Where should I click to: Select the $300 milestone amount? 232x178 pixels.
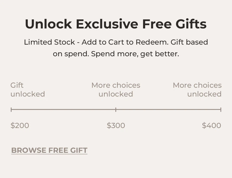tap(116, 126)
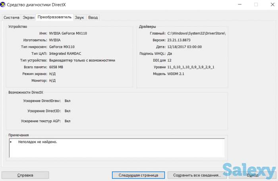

========

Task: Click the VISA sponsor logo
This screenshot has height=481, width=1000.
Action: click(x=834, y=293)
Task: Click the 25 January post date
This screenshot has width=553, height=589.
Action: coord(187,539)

========

■ Work request:
Examine the listing line by line and give the number of lines where "Task" occurs, with nothing added.

■ Exercise response:
2